[Click-target data]
--- Begin ---

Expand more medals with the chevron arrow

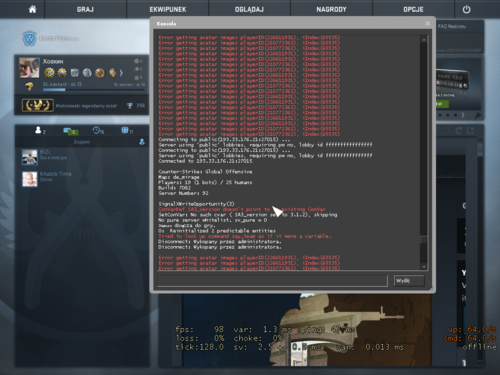point(121,73)
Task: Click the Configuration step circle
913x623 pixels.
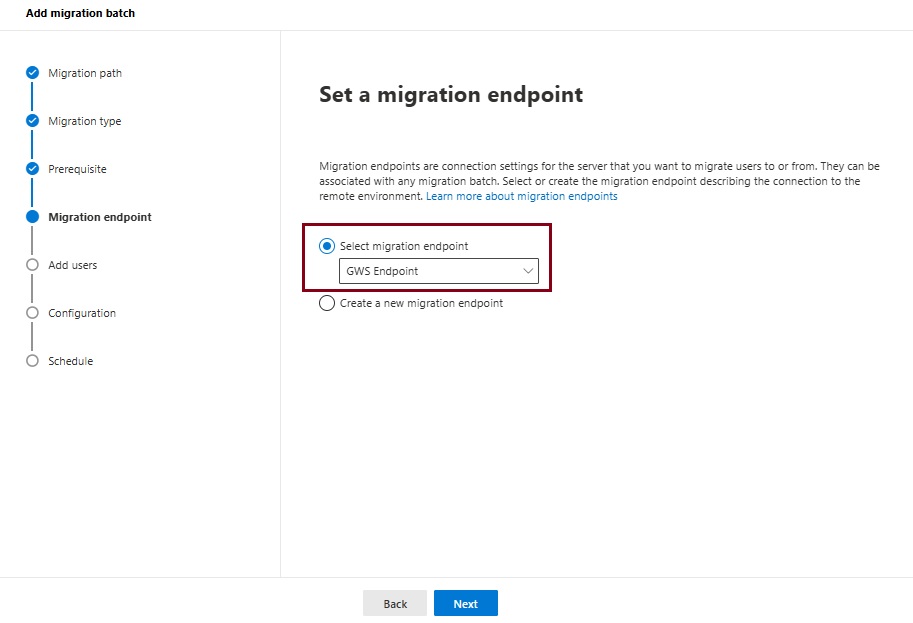Action: point(32,313)
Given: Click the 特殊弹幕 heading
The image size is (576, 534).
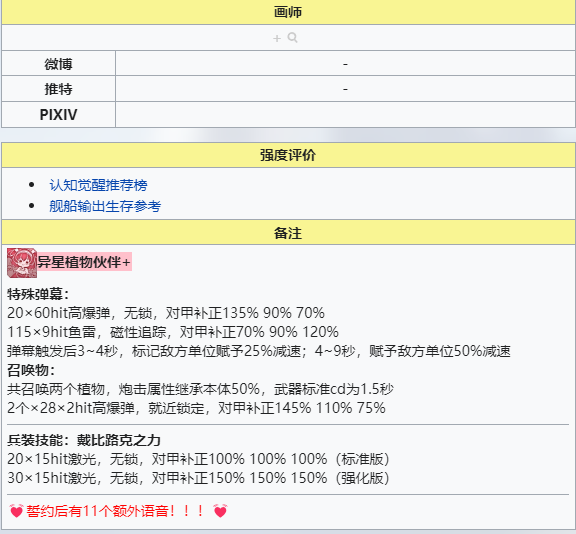Looking at the screenshot, I should [x=38, y=294].
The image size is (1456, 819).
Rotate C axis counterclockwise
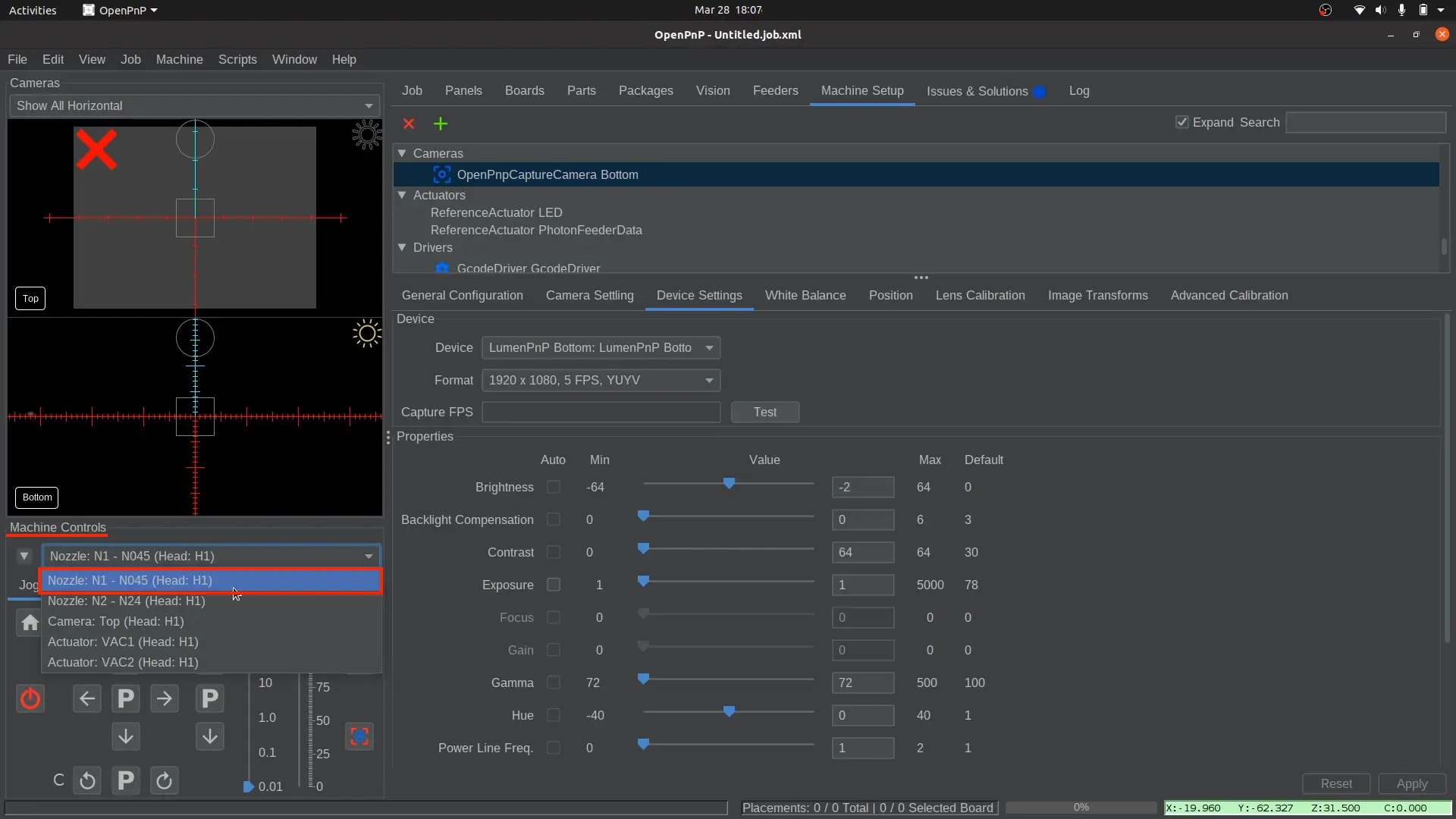click(87, 780)
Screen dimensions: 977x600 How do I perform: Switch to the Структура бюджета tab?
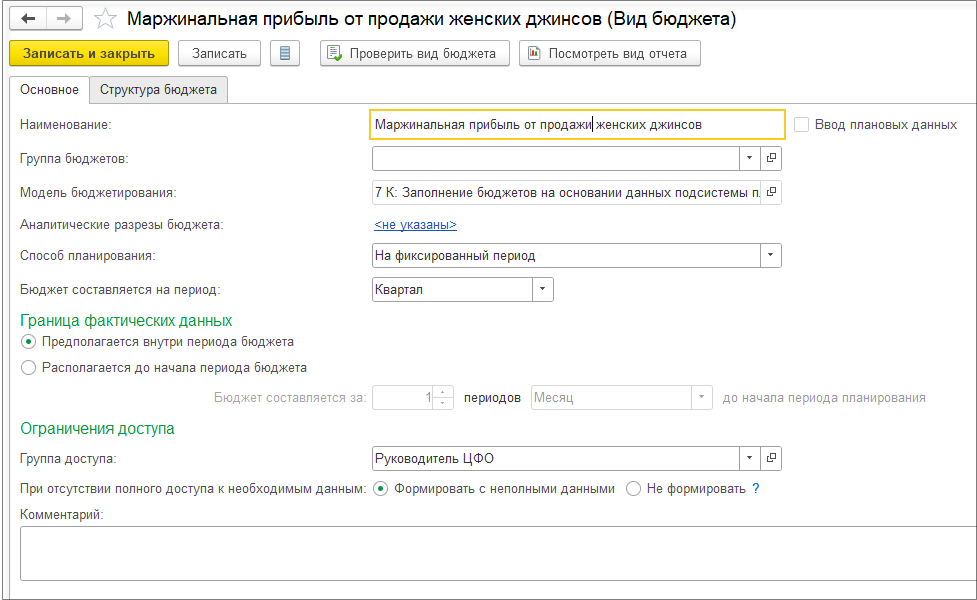(158, 89)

--- End ---

WHAT TO WORK ON
Copy the item lines above exactly as they appear, covering every item, and leave out the pictures.

THE REPLY
Expand more medals with the chevron arrow

point(121,73)
Task: Click the Configuration step circle
913x623 pixels.
Action: point(32,313)
Given: Click the 特殊弹幕 heading
The image size is (576, 534).
Looking at the screenshot, I should [x=38, y=294].
The image size is (1456, 819).
Rotate C axis counterclockwise
click(87, 780)
Screen dimensions: 977x600 How do I perform: Switch to the Структура бюджета tab?
(158, 89)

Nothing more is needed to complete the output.